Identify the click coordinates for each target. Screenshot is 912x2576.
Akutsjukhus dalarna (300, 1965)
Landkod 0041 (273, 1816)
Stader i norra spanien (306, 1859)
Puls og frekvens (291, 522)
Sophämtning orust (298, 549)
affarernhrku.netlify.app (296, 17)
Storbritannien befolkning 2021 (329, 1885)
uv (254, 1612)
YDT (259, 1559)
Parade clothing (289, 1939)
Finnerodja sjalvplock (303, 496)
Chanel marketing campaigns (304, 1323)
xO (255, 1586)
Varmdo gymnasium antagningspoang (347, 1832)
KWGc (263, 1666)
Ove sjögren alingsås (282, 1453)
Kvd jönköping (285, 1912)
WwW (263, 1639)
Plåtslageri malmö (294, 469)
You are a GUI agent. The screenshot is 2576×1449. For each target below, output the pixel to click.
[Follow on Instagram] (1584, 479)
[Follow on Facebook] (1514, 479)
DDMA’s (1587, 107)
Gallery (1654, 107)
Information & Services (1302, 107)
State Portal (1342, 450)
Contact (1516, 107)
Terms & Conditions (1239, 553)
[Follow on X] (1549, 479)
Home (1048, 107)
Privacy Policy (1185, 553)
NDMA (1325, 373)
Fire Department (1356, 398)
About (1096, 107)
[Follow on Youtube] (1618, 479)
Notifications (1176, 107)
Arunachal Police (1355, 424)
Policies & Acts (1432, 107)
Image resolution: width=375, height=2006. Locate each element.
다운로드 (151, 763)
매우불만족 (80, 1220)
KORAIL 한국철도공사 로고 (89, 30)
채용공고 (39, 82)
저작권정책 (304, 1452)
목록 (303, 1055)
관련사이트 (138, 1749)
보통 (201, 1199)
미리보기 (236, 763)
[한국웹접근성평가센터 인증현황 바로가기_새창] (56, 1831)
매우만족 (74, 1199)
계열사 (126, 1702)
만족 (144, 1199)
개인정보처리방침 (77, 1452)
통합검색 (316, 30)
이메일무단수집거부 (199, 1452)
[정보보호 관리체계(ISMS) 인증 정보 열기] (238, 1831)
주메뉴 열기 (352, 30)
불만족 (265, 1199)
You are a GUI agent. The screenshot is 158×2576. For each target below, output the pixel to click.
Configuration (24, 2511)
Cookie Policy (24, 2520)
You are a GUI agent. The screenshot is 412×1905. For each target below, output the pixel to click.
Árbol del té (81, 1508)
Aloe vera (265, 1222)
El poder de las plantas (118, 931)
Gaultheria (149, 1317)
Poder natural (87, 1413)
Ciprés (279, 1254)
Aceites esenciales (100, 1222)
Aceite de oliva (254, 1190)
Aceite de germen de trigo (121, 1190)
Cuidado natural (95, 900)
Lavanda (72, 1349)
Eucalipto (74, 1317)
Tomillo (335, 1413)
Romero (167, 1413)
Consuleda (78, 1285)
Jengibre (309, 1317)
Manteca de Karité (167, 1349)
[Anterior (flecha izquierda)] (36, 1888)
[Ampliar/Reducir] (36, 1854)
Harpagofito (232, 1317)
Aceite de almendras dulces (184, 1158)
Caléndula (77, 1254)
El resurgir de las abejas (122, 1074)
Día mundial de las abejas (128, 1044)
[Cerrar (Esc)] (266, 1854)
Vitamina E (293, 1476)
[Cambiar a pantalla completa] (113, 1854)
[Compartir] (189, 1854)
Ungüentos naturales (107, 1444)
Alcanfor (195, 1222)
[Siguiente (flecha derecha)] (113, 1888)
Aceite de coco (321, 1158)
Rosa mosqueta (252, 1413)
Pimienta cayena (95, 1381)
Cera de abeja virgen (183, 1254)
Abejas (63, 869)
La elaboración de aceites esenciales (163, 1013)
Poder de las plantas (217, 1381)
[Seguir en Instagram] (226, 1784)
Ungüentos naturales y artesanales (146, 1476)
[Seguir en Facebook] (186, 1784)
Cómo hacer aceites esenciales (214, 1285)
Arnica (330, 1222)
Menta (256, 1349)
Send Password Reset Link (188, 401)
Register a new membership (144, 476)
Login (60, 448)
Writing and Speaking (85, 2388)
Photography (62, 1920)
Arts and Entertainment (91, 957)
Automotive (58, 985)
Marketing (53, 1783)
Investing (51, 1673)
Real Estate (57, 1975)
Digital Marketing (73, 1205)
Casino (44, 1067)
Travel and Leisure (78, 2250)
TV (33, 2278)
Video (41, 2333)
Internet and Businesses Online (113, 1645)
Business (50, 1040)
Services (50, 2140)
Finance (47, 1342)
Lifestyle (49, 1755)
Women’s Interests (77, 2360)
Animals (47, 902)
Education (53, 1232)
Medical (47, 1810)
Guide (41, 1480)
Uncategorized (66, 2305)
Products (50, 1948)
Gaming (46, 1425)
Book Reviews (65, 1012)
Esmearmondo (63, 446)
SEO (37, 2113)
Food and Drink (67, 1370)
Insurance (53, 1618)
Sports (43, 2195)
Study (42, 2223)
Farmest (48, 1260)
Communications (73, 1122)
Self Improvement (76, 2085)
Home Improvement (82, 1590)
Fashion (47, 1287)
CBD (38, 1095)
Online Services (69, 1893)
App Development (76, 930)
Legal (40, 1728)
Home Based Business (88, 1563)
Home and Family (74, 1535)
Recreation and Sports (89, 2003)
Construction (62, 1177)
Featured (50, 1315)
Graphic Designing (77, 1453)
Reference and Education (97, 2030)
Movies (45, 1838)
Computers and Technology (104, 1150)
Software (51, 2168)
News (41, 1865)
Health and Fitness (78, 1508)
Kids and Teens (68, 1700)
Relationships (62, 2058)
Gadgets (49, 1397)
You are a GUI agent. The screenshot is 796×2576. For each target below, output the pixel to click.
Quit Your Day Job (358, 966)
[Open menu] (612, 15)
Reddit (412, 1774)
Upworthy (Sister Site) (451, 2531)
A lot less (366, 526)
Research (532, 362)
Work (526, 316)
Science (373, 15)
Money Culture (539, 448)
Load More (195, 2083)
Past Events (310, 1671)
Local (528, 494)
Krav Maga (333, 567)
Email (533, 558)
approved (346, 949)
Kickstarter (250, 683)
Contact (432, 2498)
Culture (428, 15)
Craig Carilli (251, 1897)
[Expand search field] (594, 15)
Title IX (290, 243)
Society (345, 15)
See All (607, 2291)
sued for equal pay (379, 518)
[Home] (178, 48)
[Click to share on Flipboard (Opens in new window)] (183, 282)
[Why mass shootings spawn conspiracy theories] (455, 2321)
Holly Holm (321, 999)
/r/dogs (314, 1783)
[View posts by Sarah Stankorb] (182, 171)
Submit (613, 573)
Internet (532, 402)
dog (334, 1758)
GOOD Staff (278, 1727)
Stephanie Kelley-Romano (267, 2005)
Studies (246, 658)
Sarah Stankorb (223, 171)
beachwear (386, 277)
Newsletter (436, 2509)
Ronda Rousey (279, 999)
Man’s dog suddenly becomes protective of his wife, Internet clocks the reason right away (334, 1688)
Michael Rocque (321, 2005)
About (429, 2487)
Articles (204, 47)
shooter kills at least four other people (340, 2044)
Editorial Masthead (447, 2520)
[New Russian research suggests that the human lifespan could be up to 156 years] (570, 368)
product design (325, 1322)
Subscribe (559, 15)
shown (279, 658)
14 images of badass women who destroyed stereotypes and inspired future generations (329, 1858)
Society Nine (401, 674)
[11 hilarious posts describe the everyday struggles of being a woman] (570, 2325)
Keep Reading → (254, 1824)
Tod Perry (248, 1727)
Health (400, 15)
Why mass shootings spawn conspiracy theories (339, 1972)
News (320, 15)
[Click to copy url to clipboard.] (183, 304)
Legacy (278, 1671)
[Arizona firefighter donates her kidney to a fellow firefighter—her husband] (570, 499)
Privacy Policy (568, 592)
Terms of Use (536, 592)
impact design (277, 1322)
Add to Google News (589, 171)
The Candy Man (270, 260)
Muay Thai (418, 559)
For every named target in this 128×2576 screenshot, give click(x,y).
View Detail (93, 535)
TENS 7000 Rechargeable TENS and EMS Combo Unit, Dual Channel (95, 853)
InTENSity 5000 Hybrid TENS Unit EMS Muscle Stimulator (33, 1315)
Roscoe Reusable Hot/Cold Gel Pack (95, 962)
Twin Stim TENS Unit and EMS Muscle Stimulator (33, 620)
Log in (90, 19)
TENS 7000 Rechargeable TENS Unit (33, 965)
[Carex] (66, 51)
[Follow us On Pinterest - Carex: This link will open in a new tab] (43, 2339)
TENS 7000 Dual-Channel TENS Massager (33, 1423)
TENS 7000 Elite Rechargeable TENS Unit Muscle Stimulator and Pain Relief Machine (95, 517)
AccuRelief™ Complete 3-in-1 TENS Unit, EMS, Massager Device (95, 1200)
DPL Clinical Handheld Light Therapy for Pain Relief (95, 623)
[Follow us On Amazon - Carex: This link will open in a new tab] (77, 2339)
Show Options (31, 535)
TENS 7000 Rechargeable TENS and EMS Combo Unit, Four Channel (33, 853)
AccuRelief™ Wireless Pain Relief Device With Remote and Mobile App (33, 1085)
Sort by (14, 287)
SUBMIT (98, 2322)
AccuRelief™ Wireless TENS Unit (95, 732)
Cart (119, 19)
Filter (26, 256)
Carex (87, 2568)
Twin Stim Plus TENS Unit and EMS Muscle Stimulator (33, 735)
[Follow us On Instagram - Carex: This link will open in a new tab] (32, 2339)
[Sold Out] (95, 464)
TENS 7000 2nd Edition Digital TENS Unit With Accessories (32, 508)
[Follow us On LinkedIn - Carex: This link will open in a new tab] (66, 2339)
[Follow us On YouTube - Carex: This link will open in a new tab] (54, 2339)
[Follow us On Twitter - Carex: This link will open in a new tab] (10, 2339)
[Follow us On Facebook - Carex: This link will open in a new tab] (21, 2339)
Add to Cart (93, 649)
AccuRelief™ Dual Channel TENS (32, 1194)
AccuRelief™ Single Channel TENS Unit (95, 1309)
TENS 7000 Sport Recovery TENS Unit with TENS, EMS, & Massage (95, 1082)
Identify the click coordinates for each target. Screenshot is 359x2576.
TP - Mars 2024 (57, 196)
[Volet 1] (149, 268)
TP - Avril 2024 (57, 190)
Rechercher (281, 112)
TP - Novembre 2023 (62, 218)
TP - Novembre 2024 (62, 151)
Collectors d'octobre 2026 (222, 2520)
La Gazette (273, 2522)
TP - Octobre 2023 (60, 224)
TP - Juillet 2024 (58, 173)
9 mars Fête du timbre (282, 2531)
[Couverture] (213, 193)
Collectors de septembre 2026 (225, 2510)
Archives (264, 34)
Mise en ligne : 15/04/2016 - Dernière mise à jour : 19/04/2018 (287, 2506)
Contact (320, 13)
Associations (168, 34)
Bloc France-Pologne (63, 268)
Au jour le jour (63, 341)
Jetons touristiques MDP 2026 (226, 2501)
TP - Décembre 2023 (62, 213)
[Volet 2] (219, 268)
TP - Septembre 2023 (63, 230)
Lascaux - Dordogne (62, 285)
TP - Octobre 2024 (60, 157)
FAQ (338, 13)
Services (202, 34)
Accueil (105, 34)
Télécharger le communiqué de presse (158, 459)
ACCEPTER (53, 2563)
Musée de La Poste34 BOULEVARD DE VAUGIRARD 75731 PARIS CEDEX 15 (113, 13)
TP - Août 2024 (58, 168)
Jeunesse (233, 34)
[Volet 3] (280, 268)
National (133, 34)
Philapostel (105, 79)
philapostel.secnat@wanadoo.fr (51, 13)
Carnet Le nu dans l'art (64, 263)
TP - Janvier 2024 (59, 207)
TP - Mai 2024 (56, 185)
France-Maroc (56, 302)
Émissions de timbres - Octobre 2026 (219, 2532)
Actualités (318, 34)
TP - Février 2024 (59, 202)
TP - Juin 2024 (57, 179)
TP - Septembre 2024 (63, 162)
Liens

• **PROBLEM REQUIREMENTS**: Print, exactly as written, the first line of the records above and each line after it until the line with "Information & Services (1302, 107)", which is printed too.

• **EXPECTED ANSWER**:
Identify the click coordinates for each target. Screenshot is 912x2576.
Akutsjukhus dalarna (300, 1965)
Landkod 0041 (273, 1816)
Stader i norra spanien (306, 1859)
Puls og frekvens (291, 522)
Sophämtning orust (298, 549)
affarernhrku.netlify.app (296, 17)
Storbritannien befolkning 2021 (329, 1885)
uv (254, 1612)
YDT (259, 1559)
Parade clothing (289, 1939)
Finnerodja sjalvplock (303, 496)
Chanel marketing campaigns (304, 1323)
xO (255, 1586)
Varmdo gymnasium antagningspoang (347, 1832)
KWGc (263, 1666)
Ove sjögren alingsås (282, 1453)
Kvd jönköping (285, 1912)
WwW (263, 1639)
Plåtslageri malmö (294, 469)
You are a GUI agent. The screenshot is 2576×1449. For each target below, output the pixel to click.
[Follow on Instagram] (1584, 479)
[Follow on Facebook] (1514, 479)
DDMA’s (1587, 107)
Gallery (1654, 107)
Information & Services (1302, 107)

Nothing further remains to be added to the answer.